- What is required -
Copy each line that contains the string "menuitem", taking them from the material.
== Segment start ==
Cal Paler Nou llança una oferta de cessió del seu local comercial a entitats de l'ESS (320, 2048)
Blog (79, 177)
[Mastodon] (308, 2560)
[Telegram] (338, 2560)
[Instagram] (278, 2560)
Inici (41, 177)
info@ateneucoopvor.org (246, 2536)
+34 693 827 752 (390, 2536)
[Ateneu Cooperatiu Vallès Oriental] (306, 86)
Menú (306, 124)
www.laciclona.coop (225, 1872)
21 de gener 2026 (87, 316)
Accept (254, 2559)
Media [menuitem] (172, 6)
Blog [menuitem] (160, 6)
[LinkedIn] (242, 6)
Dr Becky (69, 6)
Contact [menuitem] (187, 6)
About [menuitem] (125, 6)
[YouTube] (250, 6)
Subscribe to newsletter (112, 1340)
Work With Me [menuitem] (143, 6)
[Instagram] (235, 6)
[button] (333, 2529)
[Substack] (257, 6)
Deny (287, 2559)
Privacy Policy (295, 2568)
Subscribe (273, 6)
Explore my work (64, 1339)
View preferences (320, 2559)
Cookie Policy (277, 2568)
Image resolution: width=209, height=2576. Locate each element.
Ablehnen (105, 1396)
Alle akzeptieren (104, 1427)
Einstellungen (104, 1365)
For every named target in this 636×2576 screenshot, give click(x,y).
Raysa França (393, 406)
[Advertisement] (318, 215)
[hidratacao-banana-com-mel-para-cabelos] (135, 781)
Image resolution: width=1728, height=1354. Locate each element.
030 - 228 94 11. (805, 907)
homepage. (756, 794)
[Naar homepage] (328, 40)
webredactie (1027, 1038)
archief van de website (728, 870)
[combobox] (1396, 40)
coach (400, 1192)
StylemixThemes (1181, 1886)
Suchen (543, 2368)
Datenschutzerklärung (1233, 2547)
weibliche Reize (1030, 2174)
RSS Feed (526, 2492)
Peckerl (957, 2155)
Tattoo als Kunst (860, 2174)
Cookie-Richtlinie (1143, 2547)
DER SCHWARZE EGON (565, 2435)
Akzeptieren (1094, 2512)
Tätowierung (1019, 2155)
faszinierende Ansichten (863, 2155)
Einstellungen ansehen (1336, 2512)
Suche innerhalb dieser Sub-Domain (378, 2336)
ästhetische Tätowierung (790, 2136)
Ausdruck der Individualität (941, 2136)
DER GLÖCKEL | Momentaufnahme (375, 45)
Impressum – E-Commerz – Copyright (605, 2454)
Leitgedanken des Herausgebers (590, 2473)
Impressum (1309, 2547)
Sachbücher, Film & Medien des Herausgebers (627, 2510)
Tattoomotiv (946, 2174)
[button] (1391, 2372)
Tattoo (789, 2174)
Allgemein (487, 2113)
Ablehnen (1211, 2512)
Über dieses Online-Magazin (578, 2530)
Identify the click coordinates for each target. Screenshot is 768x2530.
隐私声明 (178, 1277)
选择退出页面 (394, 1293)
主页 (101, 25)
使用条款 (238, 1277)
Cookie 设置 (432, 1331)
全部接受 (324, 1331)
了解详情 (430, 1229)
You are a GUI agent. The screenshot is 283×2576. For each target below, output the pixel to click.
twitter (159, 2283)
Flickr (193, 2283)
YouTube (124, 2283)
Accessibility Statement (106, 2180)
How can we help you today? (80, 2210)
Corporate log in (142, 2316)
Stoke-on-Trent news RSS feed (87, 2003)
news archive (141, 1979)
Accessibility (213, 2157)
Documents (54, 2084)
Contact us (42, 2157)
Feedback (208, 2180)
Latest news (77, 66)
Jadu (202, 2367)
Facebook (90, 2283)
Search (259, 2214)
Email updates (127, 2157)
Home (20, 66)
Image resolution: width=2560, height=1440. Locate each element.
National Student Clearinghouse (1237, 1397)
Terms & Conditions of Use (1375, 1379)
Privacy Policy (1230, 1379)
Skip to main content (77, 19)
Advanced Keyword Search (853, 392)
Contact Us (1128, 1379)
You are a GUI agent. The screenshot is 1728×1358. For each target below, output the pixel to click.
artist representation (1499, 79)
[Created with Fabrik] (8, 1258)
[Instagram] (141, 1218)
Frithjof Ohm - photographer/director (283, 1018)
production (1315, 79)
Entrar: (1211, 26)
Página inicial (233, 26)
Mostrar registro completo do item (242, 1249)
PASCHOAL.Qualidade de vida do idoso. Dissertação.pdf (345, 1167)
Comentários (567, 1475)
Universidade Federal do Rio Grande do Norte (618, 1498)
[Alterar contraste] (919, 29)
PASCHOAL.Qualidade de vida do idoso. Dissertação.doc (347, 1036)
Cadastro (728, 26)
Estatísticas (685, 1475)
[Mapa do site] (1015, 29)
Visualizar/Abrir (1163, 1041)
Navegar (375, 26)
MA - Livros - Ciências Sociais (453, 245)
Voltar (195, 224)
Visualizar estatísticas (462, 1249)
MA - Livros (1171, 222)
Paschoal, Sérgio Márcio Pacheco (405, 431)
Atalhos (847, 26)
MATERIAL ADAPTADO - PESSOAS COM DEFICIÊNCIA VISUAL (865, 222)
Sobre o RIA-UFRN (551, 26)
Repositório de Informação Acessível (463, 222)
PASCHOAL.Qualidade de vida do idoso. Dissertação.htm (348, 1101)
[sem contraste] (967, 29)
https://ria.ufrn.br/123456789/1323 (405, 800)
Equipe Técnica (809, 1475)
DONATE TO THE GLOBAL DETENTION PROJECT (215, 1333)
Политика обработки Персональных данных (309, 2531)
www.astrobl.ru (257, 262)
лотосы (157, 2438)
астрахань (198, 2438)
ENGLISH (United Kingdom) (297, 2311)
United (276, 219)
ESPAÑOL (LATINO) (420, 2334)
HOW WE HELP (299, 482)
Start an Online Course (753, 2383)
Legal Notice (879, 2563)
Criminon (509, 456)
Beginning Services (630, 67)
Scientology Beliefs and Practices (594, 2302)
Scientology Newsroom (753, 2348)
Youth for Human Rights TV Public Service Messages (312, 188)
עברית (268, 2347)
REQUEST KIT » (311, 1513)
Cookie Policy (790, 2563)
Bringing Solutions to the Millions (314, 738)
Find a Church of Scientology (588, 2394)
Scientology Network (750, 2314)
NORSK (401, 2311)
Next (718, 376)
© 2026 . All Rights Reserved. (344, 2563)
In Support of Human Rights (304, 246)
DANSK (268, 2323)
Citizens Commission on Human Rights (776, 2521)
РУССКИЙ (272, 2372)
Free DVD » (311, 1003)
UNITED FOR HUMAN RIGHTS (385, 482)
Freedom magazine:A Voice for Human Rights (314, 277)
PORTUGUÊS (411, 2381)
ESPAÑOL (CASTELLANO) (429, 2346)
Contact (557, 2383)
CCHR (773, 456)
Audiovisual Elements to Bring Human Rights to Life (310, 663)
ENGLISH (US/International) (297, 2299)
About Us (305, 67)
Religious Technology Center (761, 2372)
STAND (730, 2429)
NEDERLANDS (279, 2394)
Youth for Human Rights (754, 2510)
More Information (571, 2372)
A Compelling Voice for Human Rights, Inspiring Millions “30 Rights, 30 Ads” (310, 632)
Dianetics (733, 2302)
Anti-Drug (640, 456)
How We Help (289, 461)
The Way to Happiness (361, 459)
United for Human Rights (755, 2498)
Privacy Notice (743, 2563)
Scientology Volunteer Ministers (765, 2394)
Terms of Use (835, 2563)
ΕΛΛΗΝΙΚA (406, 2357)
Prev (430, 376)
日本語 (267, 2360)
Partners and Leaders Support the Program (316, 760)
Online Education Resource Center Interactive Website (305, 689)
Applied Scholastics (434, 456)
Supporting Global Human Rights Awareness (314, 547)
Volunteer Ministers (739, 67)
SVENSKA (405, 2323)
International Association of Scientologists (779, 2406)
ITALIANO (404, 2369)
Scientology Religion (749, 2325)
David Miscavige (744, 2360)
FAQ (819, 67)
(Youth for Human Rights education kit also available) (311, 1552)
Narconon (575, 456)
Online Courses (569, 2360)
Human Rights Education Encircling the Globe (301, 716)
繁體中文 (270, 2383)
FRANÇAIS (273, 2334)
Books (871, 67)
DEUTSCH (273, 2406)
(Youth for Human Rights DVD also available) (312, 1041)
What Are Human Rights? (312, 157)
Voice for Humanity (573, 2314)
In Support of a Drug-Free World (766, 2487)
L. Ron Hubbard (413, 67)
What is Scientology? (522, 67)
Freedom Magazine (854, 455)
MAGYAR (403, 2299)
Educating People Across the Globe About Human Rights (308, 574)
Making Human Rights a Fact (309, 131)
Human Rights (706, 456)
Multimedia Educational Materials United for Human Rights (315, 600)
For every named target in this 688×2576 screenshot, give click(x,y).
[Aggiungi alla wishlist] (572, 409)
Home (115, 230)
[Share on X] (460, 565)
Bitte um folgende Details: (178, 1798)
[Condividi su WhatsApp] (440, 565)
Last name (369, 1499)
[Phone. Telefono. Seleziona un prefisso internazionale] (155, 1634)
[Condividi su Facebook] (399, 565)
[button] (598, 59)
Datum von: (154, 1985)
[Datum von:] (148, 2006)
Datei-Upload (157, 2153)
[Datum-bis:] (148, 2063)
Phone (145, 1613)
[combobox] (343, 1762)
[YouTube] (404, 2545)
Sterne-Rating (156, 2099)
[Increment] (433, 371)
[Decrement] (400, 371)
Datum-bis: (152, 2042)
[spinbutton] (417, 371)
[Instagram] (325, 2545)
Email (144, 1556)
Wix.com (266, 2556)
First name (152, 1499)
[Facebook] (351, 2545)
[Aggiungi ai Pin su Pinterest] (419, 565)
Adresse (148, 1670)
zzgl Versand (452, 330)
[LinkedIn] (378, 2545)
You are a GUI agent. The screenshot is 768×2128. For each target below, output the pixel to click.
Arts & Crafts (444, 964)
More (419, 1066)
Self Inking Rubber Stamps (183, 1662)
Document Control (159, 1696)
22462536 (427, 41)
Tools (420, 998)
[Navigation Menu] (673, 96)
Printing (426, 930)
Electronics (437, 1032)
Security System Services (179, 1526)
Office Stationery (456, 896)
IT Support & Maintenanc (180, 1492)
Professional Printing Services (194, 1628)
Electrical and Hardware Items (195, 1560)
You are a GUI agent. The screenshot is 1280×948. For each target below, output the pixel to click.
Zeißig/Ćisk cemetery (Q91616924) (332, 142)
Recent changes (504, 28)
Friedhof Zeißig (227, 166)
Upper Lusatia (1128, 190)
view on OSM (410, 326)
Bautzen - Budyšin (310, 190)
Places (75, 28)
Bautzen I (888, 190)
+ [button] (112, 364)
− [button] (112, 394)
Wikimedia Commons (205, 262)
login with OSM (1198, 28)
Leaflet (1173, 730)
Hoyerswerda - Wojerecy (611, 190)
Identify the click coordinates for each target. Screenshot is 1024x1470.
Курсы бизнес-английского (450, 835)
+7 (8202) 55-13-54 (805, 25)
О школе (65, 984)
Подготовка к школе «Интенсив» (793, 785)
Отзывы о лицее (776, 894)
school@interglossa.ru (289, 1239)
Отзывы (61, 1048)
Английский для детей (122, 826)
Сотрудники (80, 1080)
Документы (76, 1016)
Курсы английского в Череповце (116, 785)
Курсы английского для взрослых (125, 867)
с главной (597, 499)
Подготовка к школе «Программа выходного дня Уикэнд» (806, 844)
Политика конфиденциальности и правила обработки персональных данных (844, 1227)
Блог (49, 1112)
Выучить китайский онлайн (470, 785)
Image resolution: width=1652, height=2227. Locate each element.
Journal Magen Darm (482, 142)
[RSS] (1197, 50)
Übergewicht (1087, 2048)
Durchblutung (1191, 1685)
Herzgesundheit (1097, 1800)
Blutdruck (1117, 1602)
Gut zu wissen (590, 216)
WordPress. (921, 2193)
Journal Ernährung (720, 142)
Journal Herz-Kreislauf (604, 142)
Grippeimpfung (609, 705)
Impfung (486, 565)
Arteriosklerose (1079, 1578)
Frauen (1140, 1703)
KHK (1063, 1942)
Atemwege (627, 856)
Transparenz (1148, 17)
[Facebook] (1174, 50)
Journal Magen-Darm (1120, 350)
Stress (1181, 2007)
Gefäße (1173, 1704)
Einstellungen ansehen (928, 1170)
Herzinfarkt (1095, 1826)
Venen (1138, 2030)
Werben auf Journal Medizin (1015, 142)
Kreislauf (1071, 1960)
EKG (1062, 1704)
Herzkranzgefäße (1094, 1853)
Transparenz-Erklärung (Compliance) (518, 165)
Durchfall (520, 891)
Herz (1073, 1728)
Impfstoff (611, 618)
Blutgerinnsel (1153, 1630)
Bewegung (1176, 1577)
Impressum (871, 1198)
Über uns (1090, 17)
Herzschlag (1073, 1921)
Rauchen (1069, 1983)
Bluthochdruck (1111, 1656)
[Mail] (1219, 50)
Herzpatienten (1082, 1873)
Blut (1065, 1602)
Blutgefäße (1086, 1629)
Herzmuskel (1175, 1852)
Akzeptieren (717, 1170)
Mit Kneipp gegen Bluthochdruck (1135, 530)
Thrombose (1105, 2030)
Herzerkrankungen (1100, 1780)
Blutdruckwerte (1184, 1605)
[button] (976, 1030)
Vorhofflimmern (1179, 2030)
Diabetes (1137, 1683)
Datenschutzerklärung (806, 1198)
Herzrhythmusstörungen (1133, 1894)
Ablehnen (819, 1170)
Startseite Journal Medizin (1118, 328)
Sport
== Segment end ==
- Written solution -
Media [menuitem] (172, 6)
Blog [menuitem] (160, 6)
Contact [menuitem] (187, 6)
About [menuitem] (125, 6)
Work With Me [menuitem] (143, 6)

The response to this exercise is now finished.